Interhemispheric CA1 projections to the subiculum support spatial cognition and are affected in a mouse model of the 22q11.2 deletion syndrome

Mapping hippocampal connectivity is essential to understand the neural mechanisms of learning and memory, yet interhemispheric connections between hippocampal formations remain poorly defined.

In rodents, two main commissural pathways are known: dentate gyrus hilar mossy cells project to the inner molecular layer of the contralateral dentate gyrus, and CA2/CA3 pyramidal neurons send collaterals to contralateral CA3, CA2, and CA1 regions. By contrast, commissural outputs from CA1 remain largely unexplored.

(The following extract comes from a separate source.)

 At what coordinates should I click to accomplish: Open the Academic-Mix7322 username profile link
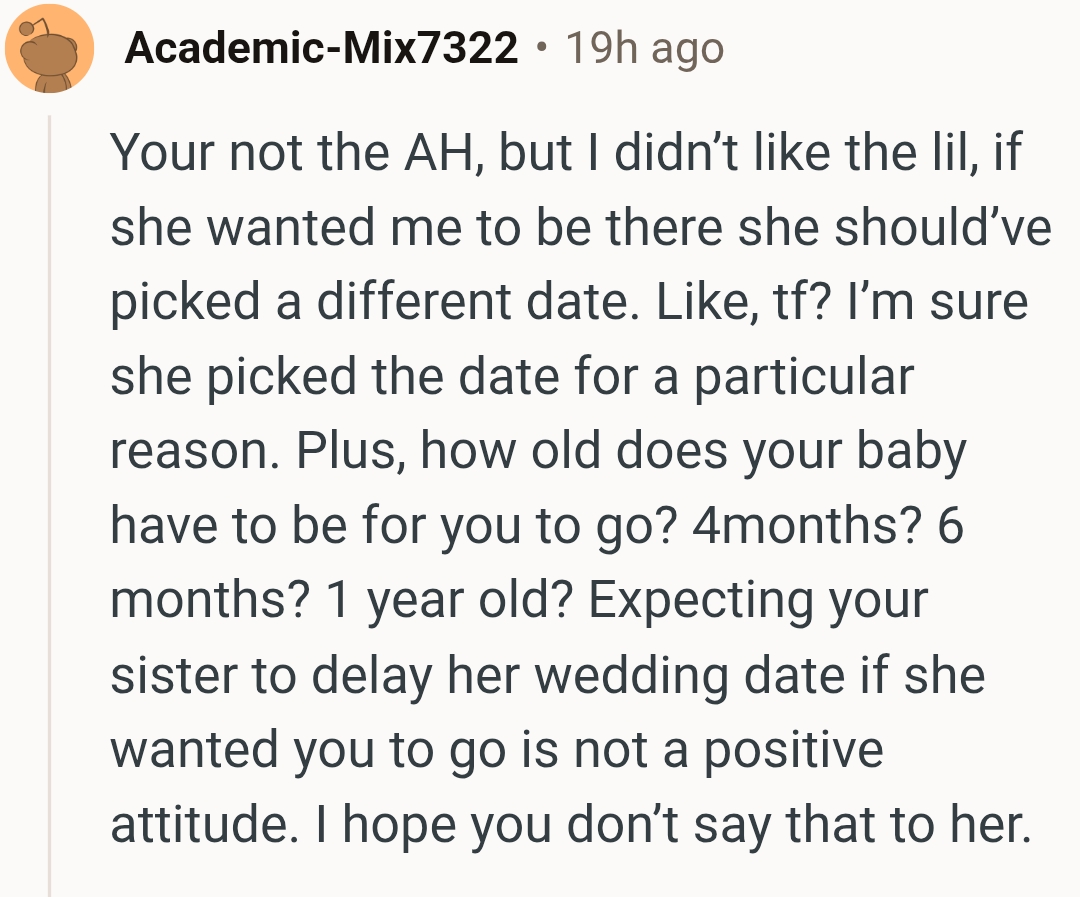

Here, we show that dorsal CA1 (dCA1) pyramidal neurons located in the right hemisphere project to contralateral dorsal subiculum (dSUB) in addition to contralateral dCA1.

We then assess the function of the projection from the right dCA1 to the left dSUB and find that this interhemispheric pathway supports spatial memory and spatial working memory, two cognitive functions altered in the Df16(A)+/− mouse model of 22q11.2 deletion syndrome (22q11.2DS) associated with schizophrenia.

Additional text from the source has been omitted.